The Common Cents Act, a response to the phase-out of the penny that lets businesses round cash transactions to the nearest nickel, was passed by the House of Representatives on Tuesday and now moves to the Senate for consideration.
It would create rounding guidelines for businesses and consumers to lean on for cash transactions when they do not have exact change on hand. Currently, establishments are vulnerable to litigation if they fail to provide customers with exact change, even when they round up in a patron’s favor.
Business advocacy groups praised its passage on Tuesday. The National Restaurant Association called it “a win for restaurant operators who have been contending with the phase out of the penny.”
“When a customer pays in cash and a register doesn’t have a penny available to give exact change, it can create a legal liability for businesses,” National Restaurant Association chief advocacy officer Sean Kennedy told CBS News.
What does the act say?
The Common Cents Act provides clear guidance on which businesses, banks and consumers can rely when transacting in cash. It directs the Treasury to stop minting pennies and calls for cash transactions to be rounded up or down to the nearest five cents. Pennies will still retain their value under the act.

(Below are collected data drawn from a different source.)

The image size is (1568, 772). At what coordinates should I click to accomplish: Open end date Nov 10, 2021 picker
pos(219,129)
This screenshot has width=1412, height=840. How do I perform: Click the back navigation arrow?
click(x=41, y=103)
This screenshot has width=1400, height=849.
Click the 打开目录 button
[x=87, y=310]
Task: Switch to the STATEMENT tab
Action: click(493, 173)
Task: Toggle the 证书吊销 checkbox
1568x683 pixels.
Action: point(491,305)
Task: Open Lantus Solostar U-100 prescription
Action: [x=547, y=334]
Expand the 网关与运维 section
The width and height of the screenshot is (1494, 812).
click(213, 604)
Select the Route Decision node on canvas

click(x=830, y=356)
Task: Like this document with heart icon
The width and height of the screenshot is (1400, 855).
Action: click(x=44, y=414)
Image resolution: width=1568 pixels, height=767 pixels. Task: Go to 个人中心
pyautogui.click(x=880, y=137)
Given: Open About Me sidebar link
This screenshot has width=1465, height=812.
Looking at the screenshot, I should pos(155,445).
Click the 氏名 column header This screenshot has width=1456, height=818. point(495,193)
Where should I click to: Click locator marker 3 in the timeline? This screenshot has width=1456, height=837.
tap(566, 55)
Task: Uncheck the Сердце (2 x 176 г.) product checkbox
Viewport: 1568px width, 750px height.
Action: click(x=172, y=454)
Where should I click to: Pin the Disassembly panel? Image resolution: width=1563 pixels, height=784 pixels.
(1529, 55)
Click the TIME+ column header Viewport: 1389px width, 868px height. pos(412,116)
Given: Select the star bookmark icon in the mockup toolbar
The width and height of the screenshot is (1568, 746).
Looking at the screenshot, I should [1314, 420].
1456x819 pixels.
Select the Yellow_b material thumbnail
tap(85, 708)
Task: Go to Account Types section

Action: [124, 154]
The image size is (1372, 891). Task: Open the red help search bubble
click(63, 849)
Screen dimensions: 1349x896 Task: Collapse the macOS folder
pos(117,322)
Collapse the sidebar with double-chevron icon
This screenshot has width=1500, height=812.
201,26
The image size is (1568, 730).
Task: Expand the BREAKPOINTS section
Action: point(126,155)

If a purchase costs $10.02 after tax and a customer is short two cents, the bill would round down to $10 under the act. A charge of $10.04 would round up to $10.05.
A national standard
The phase-out of the penny has been cumbersome for some businesses, according to Kennedy. While it’s still in circulation, some regions face shortages while others have surpluses of the lowest-denomination coin.
“We are asking for a national rounding standard. What most businesses do is round to the nearest nickel, either up and down, which sounds like common sense,” he said. “But there isn’t a federal law that allows for that. What we are looking for is certainty, and to minimize frustration for customers and businesses working in cash.”
The group estimates that rounding down because of a lack of pennies could cost restaurants up to $168 million annually. But it supports the legislation because it shields establishments from potential litigation.
“Those pennies do add up. The elimination of the penny is going to come with costs to restaurants, and there’s nothing we can do about that,” Kennedy said. “But we’re looking for certainty as the penny is phased out.”
The last penny was minted in November 2025. The penny costs more to make — nearly four cents — than it’s worth, according to the U.S. Mint. Roughly one in four restaurant customers transact in cash, according to the National Restaurant Association.
“This is about businesses looking ahead as we move into a world in which pennies will be less frequent, but bills will still include pennies because of local taxation,” Kennedy said.